Kadim's intriguing powers of suggestion are even more evident in Window Icon, a golden-section panel in rose-petal pink that houses a topographic description of Arad's ancient city walls, crowned by a pair of turquoise diadems and a black Egyptian keystone scrounged from a Sinai temple. What might appear to be eclectic recklessness is actually the careful union of divergent parts that shape an outstanding post-modernist object that simultaneously projects historical data and visual harmony.

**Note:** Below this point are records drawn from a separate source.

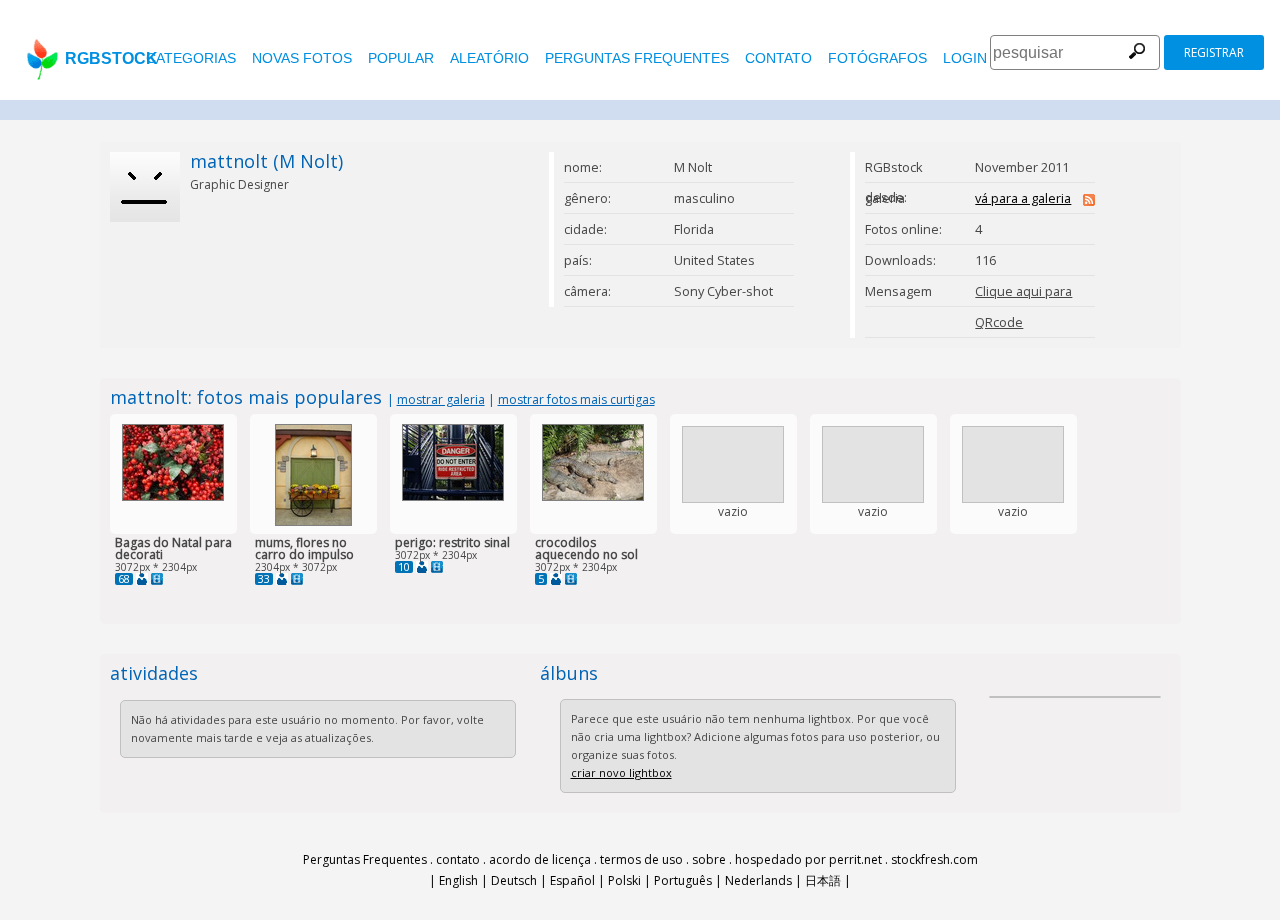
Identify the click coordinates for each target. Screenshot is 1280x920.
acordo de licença (540, 859)
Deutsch (514, 880)
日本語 (823, 880)
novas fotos (302, 58)
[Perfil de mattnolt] (142, 579)
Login (965, 58)
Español (572, 880)
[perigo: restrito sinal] (453, 496)
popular (401, 58)
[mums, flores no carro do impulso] (313, 521)
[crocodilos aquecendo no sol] (593, 496)
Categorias (191, 58)
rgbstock (111, 58)
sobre (709, 859)
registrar (1214, 52)
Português (683, 880)
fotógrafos (877, 58)
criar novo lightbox (621, 772)
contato (778, 58)
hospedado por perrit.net (808, 859)
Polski (624, 880)
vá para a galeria (1023, 198)
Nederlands (758, 880)
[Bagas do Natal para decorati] (173, 496)
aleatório (489, 58)
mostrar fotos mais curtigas (576, 399)
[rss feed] (1089, 201)
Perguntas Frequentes (637, 58)
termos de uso (641, 859)
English (458, 880)
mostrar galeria (441, 399)
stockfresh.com (934, 859)
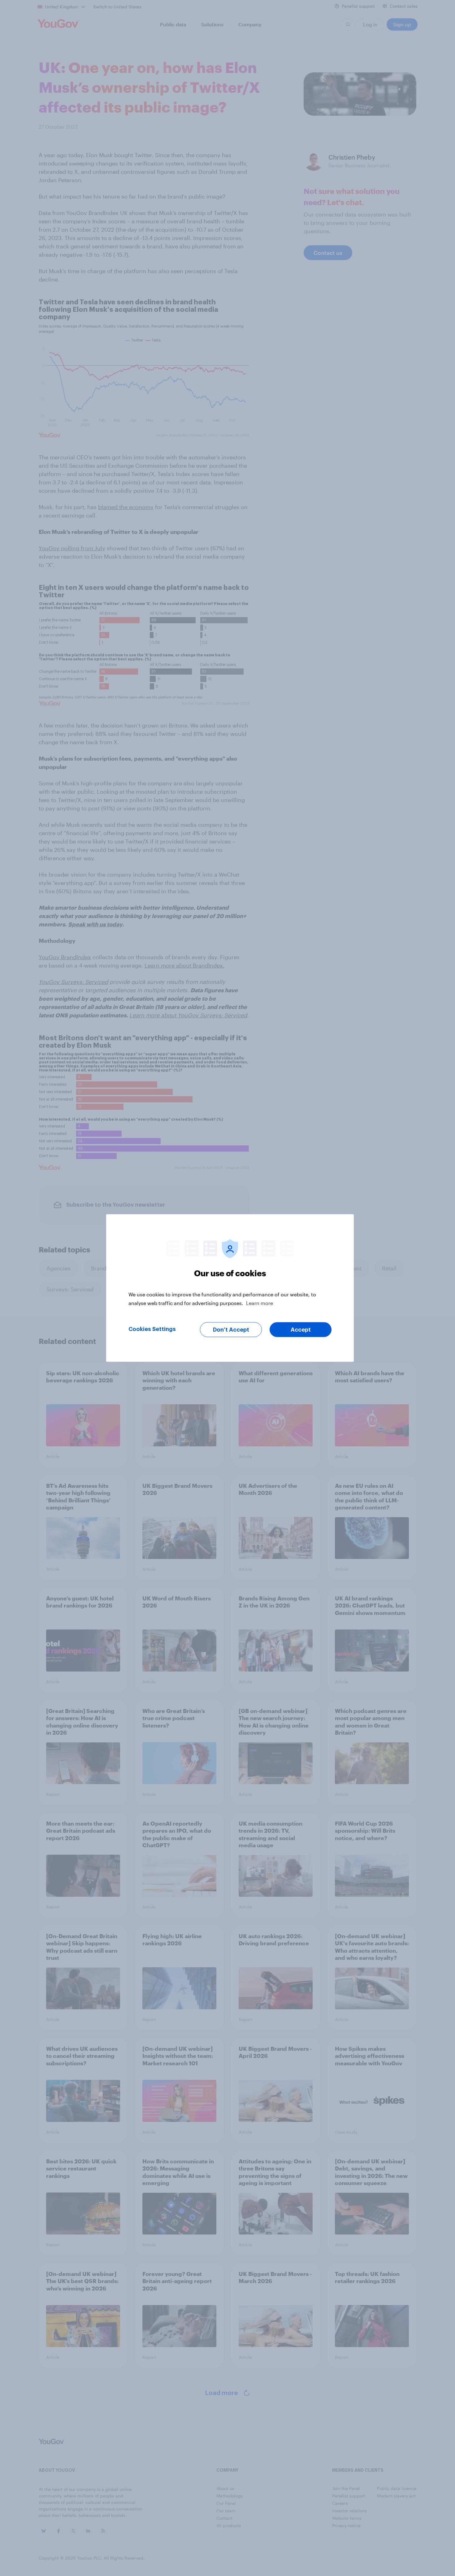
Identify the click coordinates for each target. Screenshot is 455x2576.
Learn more (259, 1303)
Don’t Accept (231, 1330)
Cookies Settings (152, 1329)
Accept (301, 1330)
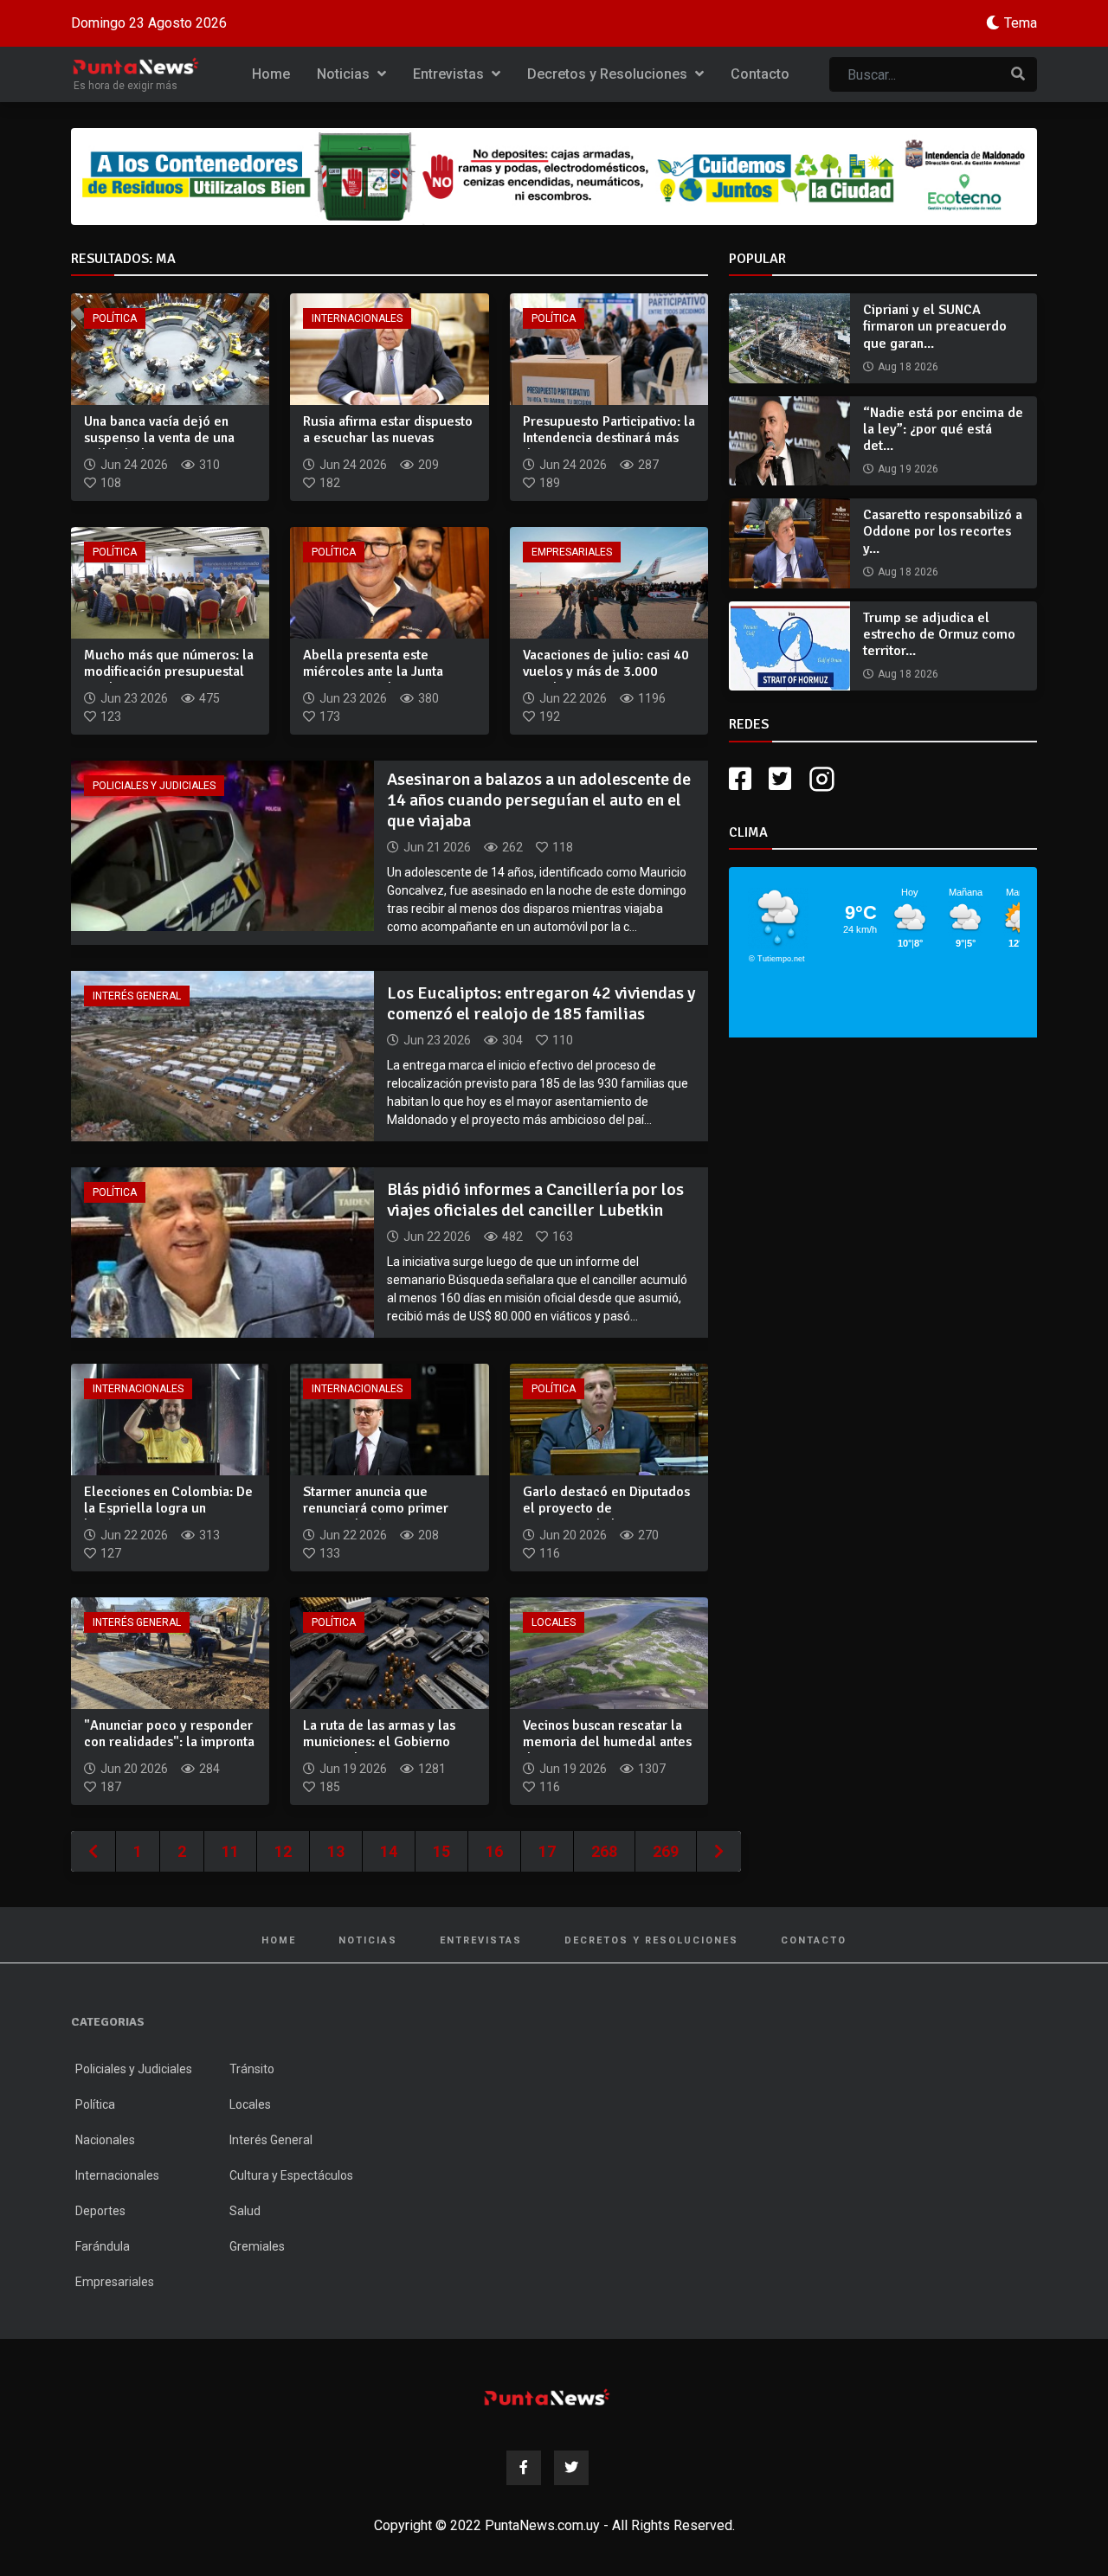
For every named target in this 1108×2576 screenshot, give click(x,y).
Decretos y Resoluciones (609, 74)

Kadim's exhibition is not only intelligently arranged and aesthetically pleasing: it offers the public another opportunity to grasp the importance of his Apollonian approach. Conceived in systematic order, precise geometry and harmonic proportions, it houses a unique spirit divorced from the sturm und drang that has propelled and continues to drive the core of Israeli art. Critics who find it difficult to applaud the Kadim manifesto as being too decorative and lacking a blood and guts signature style, should understand that it is not just a dedication to classical beauty but a socio-cultural-political memorandum. In our current state of affairs, what more could one want from a work of art

Kadim and his constant self-imposed challenge to increase the profundity of his art, has become one of Israel's pre-eminent painters and an artist of the highest integrity. (Tel Aviv Museum of Art, King Saul Blvd.) Till October 9.